Entre el gallo y las millones de moscas me despertaron temprano. Fuimos a desayunar un rico té con leche y algo de lo que habíamos traído. Stewart y yo dormimos en un cobertizo en el que había dos camas y una pequeña bombilla. El suelo de tierra y las paredes sin enyesar. No había más, tampoco lo necesitábamos.

Ya a media mañana dimos una vuelta por el pueblo, pude visitar varias casas de familias y me explicaron cómo cocinaban, cómo se las arreglaban para guardar sus pertenencias y dormir en estancias tan pequeñas. No hubo grandes momentos, simplemente fuimos de acá para allá haciendo visitas y charlando con familiares y amigos de Stewart.

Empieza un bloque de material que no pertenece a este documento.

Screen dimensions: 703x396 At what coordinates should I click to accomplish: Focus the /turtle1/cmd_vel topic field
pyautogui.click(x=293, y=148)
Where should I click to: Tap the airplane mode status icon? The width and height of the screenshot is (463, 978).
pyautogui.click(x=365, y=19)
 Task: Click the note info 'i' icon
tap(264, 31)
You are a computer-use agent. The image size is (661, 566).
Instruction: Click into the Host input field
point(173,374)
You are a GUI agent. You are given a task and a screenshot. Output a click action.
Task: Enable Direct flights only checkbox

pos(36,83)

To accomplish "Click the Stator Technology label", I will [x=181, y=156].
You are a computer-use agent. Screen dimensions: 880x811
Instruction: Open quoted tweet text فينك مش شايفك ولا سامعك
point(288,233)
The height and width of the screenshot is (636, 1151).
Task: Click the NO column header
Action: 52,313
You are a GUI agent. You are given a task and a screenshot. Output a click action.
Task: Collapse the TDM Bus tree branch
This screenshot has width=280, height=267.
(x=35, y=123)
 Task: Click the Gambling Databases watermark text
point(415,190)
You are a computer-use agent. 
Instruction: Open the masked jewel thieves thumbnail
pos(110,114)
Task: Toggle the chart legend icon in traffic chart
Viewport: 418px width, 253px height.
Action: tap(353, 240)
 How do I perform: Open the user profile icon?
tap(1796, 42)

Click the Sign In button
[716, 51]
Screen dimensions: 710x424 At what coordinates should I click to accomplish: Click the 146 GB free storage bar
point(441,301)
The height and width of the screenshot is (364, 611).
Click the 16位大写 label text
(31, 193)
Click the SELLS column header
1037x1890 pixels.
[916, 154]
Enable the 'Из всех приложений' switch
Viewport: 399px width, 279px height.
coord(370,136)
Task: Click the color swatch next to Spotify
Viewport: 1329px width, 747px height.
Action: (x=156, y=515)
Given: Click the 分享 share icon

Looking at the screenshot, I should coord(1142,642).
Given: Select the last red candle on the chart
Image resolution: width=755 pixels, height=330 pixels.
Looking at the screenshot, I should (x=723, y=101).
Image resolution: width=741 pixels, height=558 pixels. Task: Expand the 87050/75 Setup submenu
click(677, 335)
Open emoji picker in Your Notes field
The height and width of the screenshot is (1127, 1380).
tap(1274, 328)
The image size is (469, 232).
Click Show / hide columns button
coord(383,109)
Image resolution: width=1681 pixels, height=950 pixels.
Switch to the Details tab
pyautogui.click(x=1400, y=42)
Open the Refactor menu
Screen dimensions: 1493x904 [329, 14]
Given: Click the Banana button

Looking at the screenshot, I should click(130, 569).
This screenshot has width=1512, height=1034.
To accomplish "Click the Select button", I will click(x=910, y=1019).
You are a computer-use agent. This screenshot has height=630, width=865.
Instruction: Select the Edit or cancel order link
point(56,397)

Al volver a la habitación aparecieron algunos niños, hijos de la familia, primos… a saber. El caso es que al principio había 4 o 5 y sin darnos cuenta en la habitación había unos 15 chavales. Interactuamos lo que buenamente pudimos, aunque las risas y los juegos son un lenguaje universal. Se acercan, algunos con más timidez que otros, me tocan la piel, me piden fotos, el móvil. Todo eso les llama poderosamente la atención. Sin ser exagerado creo que fue uno de los mejores ratos del viaje.
Después de comer vamos a otra zona de reunión del pueblo, en este caso un gran árbol que da la sombra que se necesita en un lugar tan caluroso como éste. Beben “buza” o algo así, se trata de una bebida fermentada preparada a base de maíz. De nuevo cantamos y bailamos, charlamos y me preguntan sobre Europa, ese lugar tan remoto. Así estamos hasta que anochece y vamos con la charla a otro sitio y después a cenar y tomar un té con leche a la fresca hasta que entra el sueño.


¿He hecho algo destacable durante el día? No, pero considero que ha sido un hermoso día.